Вечером Камбисом овладел припадок эпилептических судорог. Два дня спустя он дал Небенхари позволение набальзамировать труп умершей по египетскому обычаю согласно ее последнему желанию. Сам он предался безграничной горести. Он ломал руки, разрывал свои одежды и посыпал пеплом свою голову и свое ложе. Все придворные вельможи должны были следовать его примеру. Стража становилась на смену с разорванными знаменами при глухом сдержанном звуке барабанов. Кимвалы и литавры бессмертных были обтянуты флером; лошади, возившие покойницу, и те, что находились при дворе, были окрашены синей краской и лишились своих хвостов; весь придворный штат ходил в траурных темно-коричневых одеждах, разодранных до пояса. Маги должны были три дня и три ночи непрерывно молиться об усопшей, душа которой в третью ночь у моста Чинват ожидала судебного приговора на целую вечность.

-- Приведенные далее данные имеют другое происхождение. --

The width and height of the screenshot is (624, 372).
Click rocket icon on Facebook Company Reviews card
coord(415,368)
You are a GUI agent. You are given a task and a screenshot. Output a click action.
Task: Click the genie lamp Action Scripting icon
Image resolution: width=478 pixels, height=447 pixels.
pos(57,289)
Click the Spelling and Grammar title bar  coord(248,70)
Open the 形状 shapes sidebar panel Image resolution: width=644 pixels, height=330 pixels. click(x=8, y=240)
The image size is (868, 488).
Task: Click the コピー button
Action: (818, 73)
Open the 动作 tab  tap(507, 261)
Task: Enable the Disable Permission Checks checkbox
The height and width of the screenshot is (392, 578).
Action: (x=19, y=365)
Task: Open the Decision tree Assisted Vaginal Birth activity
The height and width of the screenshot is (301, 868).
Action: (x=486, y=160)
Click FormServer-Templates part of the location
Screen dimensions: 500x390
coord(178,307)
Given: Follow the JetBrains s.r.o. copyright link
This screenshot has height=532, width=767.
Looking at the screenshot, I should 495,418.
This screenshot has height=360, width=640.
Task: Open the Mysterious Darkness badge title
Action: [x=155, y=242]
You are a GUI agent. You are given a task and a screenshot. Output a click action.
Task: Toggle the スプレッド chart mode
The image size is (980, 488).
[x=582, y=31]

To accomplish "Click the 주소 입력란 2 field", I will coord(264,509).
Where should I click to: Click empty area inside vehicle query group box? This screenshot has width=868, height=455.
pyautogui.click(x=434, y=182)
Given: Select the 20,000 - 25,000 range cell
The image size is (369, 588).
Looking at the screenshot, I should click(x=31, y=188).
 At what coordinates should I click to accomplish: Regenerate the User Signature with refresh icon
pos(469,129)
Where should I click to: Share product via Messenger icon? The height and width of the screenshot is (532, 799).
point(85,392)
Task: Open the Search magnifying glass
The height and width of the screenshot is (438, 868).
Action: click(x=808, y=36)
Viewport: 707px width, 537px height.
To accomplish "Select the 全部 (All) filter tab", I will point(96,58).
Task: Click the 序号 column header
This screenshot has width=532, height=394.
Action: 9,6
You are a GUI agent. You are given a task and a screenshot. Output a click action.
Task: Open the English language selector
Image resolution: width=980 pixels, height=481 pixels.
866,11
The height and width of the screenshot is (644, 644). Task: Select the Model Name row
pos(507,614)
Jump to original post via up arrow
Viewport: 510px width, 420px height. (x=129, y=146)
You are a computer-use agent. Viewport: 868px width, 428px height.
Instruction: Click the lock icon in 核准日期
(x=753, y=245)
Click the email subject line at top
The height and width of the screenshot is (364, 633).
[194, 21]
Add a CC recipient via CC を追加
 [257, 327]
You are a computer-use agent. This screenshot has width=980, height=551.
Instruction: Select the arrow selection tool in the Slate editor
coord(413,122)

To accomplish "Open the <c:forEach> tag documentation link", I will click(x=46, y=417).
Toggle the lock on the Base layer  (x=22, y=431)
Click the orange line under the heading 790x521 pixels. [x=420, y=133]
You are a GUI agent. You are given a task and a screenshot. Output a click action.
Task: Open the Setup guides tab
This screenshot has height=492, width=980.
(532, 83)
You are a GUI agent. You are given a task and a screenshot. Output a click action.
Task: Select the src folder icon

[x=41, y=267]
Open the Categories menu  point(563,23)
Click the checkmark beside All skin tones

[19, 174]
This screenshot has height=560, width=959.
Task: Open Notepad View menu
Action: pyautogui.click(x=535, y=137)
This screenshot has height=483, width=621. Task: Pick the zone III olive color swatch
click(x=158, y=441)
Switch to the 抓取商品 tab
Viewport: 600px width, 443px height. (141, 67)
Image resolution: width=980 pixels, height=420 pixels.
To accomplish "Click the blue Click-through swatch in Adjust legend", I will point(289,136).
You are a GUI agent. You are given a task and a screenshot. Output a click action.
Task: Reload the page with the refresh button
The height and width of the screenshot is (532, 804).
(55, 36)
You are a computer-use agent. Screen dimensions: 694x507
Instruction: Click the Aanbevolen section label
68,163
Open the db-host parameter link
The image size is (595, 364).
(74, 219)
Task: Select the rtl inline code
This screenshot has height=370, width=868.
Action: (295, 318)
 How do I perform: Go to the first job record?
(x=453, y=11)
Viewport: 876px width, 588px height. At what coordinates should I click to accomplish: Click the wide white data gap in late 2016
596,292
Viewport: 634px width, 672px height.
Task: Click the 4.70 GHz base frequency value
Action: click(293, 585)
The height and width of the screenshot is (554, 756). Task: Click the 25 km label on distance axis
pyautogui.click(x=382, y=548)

Царь, Кассандана и Атосса тоже не уклонились от упомянутых очищений и произнесли по умершей, как по ближайшей родственнице, тридцать заупокойных молитв, в то время как Небенхари в доме, расположенном у городских ворот, начал бальзамировать ее по всем правилам искусства и самым дорогим способом.
Девять дней Камбис пребывал в состоянии, похожем на сумасшествие. То воспламеняясь бешенством, то впадая в апатию и оцепенение, он не допускал к себе даже своих родственников и верховного жреца. Утром десятого дня он потребовал к себе главного из семи судей и приказал ему приговор над Гауматой, братом Оропаста, вынести с возможной снисходительностью. Нитетис на смертном одре умоляла его пощадить жизнь несчастного юноши.
Через час ему подали приговор на утверждение. Приговор этот гласил следующее:
«Победа царю! Так как Камбис, око мира и солнце справедливости, в кротости своей, обширной как небо и неистощимой как море, повелел преступление Гауматы, сына мага, наказать не со строгостью судьи, а со снисходительностью матери, то мы, семеро судей царства, постановили пощадить его жизнь, подлежащую смертной казни. Но ввиду того, что вследствие легкомыслия этого юноши самые высшие и лучшие лица в государстве подвергались опасности, и можно бояться, что свое лицо и свою фигуру, которые боги в своей милости и благости сотворили столь удивительно похожими на лицо и фигуру Бартии, благородного сына Кира, он снова может употребить во зло, – мы постановили: обезобразить его голову таким образом, чтобы легко можно было отличить недостойнейшего от достойнейшего в государстве. Поэтому Гаумате, с соизволения и по повелению царя, отрезать оба уха в честь правых и к позору нечистого».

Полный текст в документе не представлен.